Bertolak dari hal – hal tersebut di atas, maka penulis sangat tertarik untuk mengangkat masalah tentang Tinjauan Terhadap Pertimbangan Hakim Dalam Memutus Tindak Pidana Korupsi Penyalahgunaan Wewenang dalam Jabatan (Putusan
Pengadilan Negeri
Padang Sidimpuan Nomor :
465/PID.SUS/2010/PN.PSP). Karena Korupsi merupakan produk dari sikap hidup satu kelompok masyarakat yang memakai uang sebagai standard kebenaran dan sebagai kekuasaaan mutlak.
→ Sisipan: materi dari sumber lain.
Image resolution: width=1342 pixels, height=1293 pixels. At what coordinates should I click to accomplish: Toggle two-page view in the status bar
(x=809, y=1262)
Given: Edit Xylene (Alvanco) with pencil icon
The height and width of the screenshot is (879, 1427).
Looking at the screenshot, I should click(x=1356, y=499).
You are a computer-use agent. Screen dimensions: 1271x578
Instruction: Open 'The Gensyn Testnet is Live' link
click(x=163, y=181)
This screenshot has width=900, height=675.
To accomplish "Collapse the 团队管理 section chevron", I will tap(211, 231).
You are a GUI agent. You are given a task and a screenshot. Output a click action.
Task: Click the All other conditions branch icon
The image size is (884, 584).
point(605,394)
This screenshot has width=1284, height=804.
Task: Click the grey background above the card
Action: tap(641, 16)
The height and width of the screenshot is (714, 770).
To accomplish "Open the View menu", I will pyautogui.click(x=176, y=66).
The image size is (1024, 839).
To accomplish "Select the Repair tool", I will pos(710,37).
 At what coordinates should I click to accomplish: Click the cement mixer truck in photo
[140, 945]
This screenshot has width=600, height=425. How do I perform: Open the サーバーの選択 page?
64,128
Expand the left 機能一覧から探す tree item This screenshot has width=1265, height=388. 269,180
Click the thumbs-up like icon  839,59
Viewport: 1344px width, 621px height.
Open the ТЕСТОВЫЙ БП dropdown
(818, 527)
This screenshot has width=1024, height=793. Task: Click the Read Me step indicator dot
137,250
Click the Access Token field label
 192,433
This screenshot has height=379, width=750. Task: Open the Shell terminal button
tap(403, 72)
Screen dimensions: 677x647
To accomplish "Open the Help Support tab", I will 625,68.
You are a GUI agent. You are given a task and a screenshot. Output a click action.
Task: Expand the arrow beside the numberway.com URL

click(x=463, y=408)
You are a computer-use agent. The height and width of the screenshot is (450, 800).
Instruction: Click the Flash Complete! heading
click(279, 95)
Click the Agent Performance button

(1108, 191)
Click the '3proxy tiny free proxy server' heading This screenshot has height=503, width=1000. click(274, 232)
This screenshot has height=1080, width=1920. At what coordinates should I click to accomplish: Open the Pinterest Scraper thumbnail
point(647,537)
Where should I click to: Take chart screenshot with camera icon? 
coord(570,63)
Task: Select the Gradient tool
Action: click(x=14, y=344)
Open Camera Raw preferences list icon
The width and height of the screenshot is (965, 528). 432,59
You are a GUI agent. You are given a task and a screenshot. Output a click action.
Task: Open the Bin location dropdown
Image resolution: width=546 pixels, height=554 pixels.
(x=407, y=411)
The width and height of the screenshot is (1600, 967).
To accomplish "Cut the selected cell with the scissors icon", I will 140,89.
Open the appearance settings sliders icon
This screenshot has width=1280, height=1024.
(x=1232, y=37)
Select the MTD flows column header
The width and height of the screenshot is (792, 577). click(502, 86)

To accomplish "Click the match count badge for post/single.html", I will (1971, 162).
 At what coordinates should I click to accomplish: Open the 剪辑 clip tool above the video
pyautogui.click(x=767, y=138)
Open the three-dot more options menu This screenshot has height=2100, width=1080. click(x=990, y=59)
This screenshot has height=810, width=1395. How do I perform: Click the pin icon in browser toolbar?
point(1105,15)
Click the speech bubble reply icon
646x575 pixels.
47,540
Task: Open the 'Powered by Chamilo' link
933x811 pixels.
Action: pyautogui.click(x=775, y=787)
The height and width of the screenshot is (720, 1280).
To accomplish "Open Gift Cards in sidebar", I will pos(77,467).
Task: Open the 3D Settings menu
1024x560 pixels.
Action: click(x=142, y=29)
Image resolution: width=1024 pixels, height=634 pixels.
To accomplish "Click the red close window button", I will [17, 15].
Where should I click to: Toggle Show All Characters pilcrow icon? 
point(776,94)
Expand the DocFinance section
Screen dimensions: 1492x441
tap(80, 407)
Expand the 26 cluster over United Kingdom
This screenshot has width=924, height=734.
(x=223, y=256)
Sebagai akibatnya, kaum koruptor yang kaya raya dan para politisi korup yang berkelebihan uang bisa masuk ke dalam golongan elit yang berkuasa dan sangat dihormati. Untuk itu pemerintah membutuhkan kewaspadaan yang tinggi dalam menanggulangi permasalahan ini. B. Permasalahan Berdasarkan uraian dan latar belakang tersebut diatas, maka yang menjadi permsalahan dalam penulisan skripsi ini adalah : 1. Bagaimanakah Ketentuan Tindak Pidana Korupsi Penyalahgunaan wewenang Dalam Jabatan? 2. Bagaimanakah Pertimbangan Hakim Dalam Memutus Tindak Pidana Korupsi Penyalahgunaan Wewenang dalam Jabatan (Putusan Pengadilan Negeri Padang Sidimpuan Nomor : 465/PID.SUS/2010/PN.PSP).? C. Tujuan dan Manfaat Penulisan Adapun tujuan dari penulisan skripsi ini yaitu : 1. Untuk mengetahui ketentuan tindak pidana korupsi penyalahgunaan wewenang dalam jabatan 2. Untuk mengetahui Pertimbangan Hakim Dalam Memutus Tindak Pidana Korupsi Penyalahgunaan Wewenang dalam Jabatan (Putusan Pengadilan Negeri Padang Sidimpuan Nomor : 1018/PID.SUS/2010/PN.PSP). Hasil penelitian dari skripsi ini diharapkan dapat memberikan manfaat bagi lingkungan akademis (teoritis), lingkungan peradilan dan lingkungan kehidupan secara praktis yaitu : a) Manfaat Teoritis
Penelitian ini diharapkan dapat memperkaya wawasan dan pemikiran serta pengetahuan baik untuk lingkungan mahasiswa sendiri atau para akademis atau para akademis bibit unggul yang akan menjadi kalangan yang berguna dan menjadi generasi penerus bangsa di masa yang akan datang. b) Manfaat Praktis Penelitian ini dapat bermanfaat nantinya bagi para penegak hukum dalam upaya membuktikan suatu tindak pidana korupsi yang terjadi, sehingga para penegak hukum dapat menciftakan suatu kebenaran materil dalam upaya pemberantasan dan pencegahan tindak pidana korupsi. D. Keaslian Penulisan Skripsi dengan judul “Tinjauan Terhadap Pertimbangan Hakim Dalam Memutus Tindak Pidana Korupsi Penyalahgunaan Wewenang dalam Jabatan (Putusan
Pengadilan
Negeri
Padang
Sidimpuan
Nomor
:
465/PID.SUS/2010/PN.PSP).” ini di angkat karena penulis ingin mengetahui lebih dalam tentang tindak pidana korupsi penyalahgunaan wewenang dalam jabatan, serta menganalisa Pertimbangan Hakim Dalam Memutus Tindak Pidana Korupsi Penyalahgunaan Wewenang dalam Jabatan (Putusan Pengadilan Negeri Padang Sidimpuan Nomor : 465/PID.SUS/2010/PN.PSP). sepanjang penelusuran penulis di perpustakaan, penulis belum menemukan ada judul dan permasalahan yang sama dengan tulisan ini. Penulisan ini disusun berdasarkan literatur – literatur yang telah ada, baik melalui literatur di perpustakaan, media cetak maupun media elektronik. Oleh karena itu, penulisan ini adalah karya asli penulis, Dengan demikian keaslian penulisan skripsi ini dapat dipertanggungjawabkan secara ilmiah.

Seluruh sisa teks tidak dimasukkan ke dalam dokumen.